> [WORK ITEM] Without the pictures, retype exactly the lines from the top of the entries below through the line that contains "640x480 pixels.".

> [EXCERPTED RECORDS]
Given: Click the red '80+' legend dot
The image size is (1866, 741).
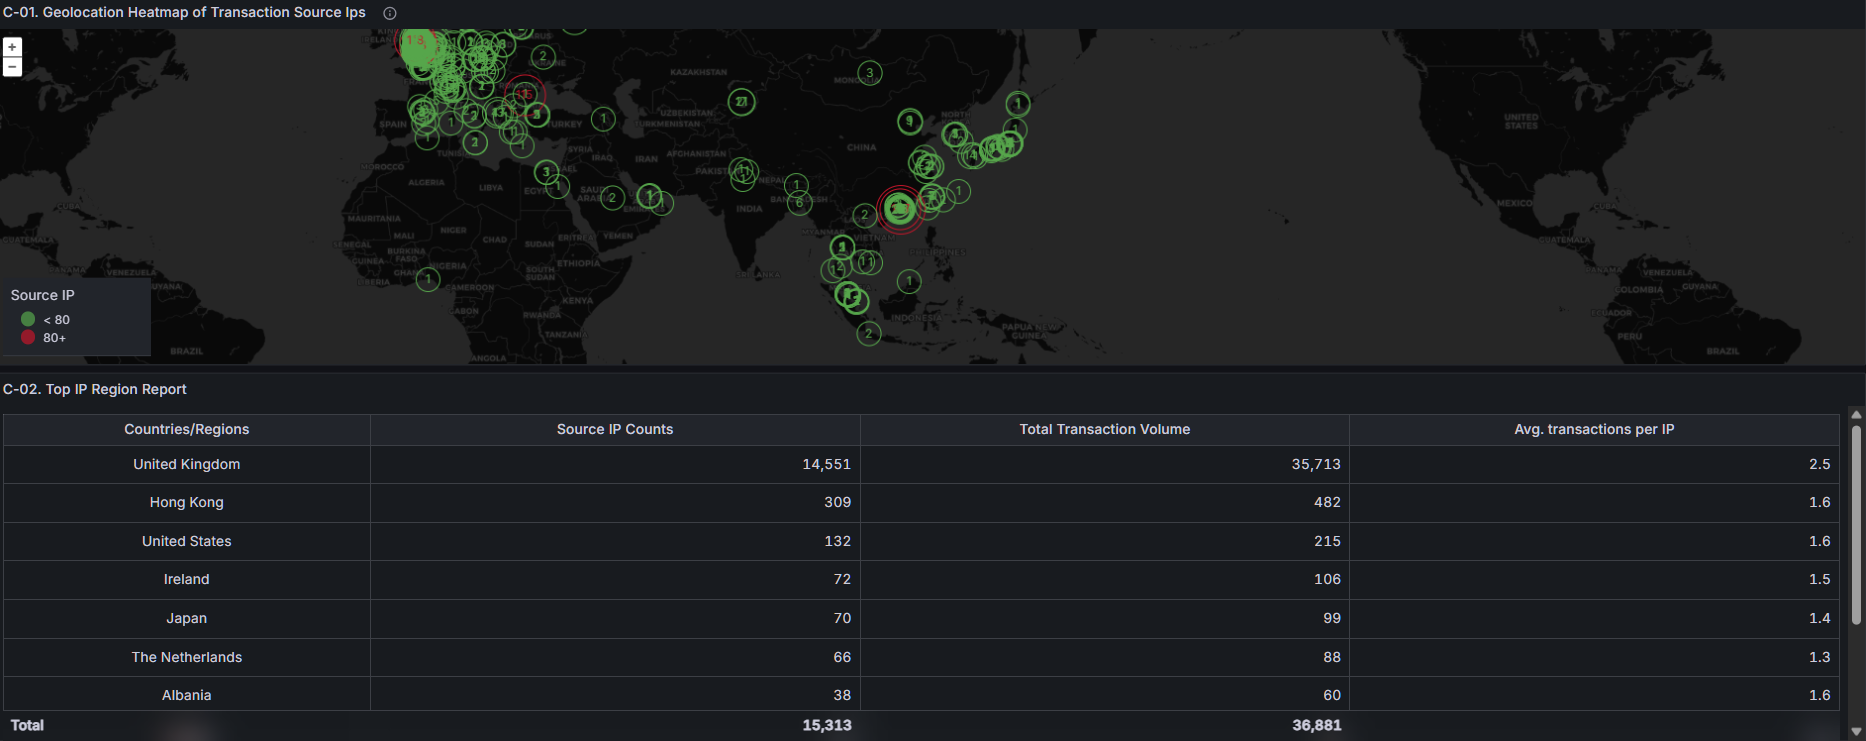Looking at the screenshot, I should [x=28, y=338].
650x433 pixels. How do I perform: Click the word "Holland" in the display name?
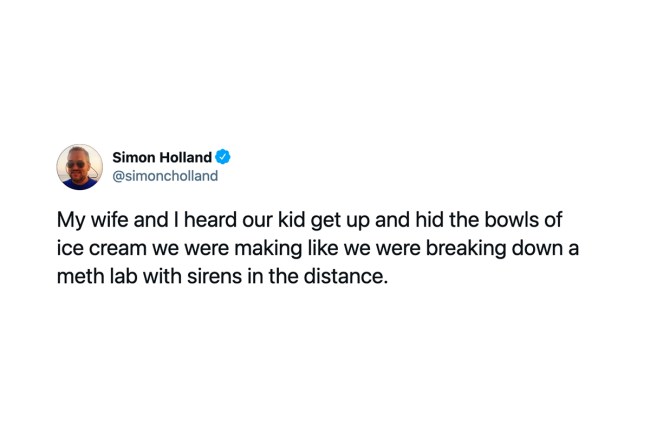tap(185, 157)
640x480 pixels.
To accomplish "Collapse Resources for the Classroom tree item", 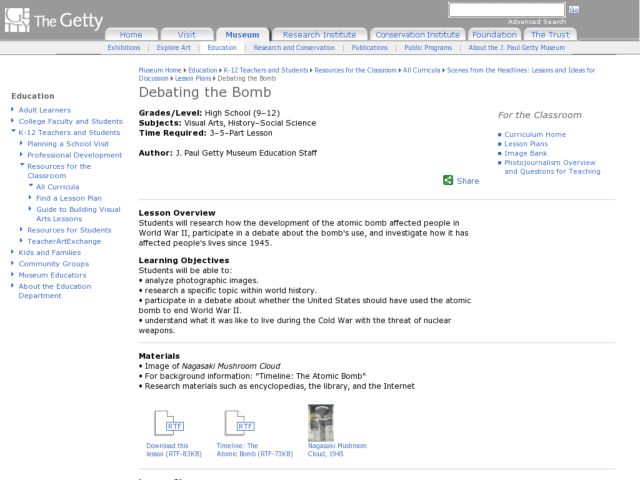I will (x=22, y=166).
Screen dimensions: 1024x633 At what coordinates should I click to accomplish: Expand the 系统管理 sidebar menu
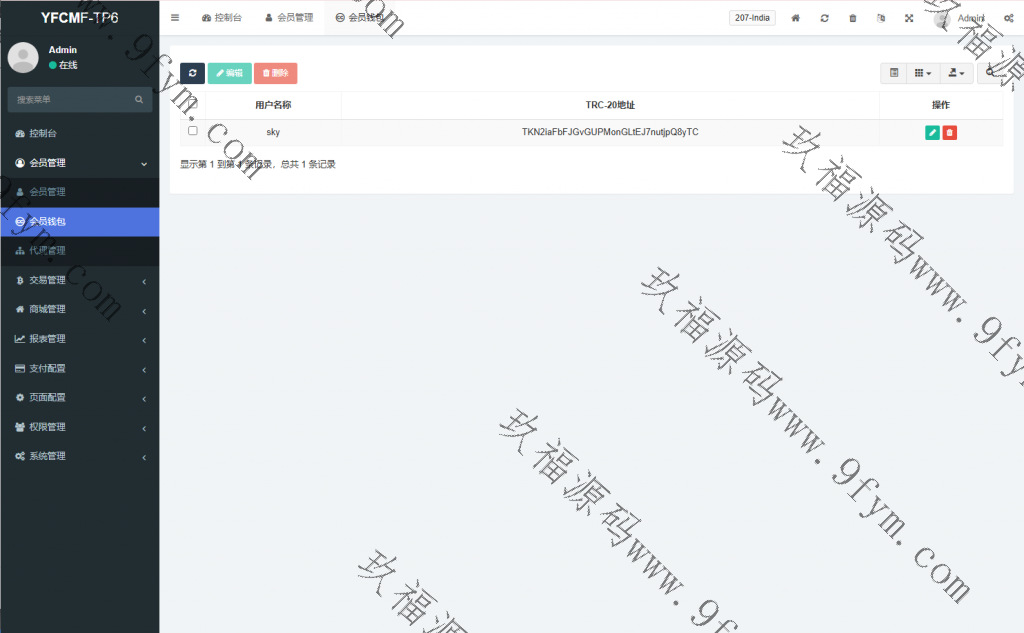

> [RESULT OF THIS TASK]
Given: Click the red '80+' legend dot
The image size is (1866, 741).
Looking at the screenshot, I should [x=28, y=338].
650x433 pixels. How do I perform: Click the word "Holland" in the display name?
tap(185, 157)
640x480 pixels.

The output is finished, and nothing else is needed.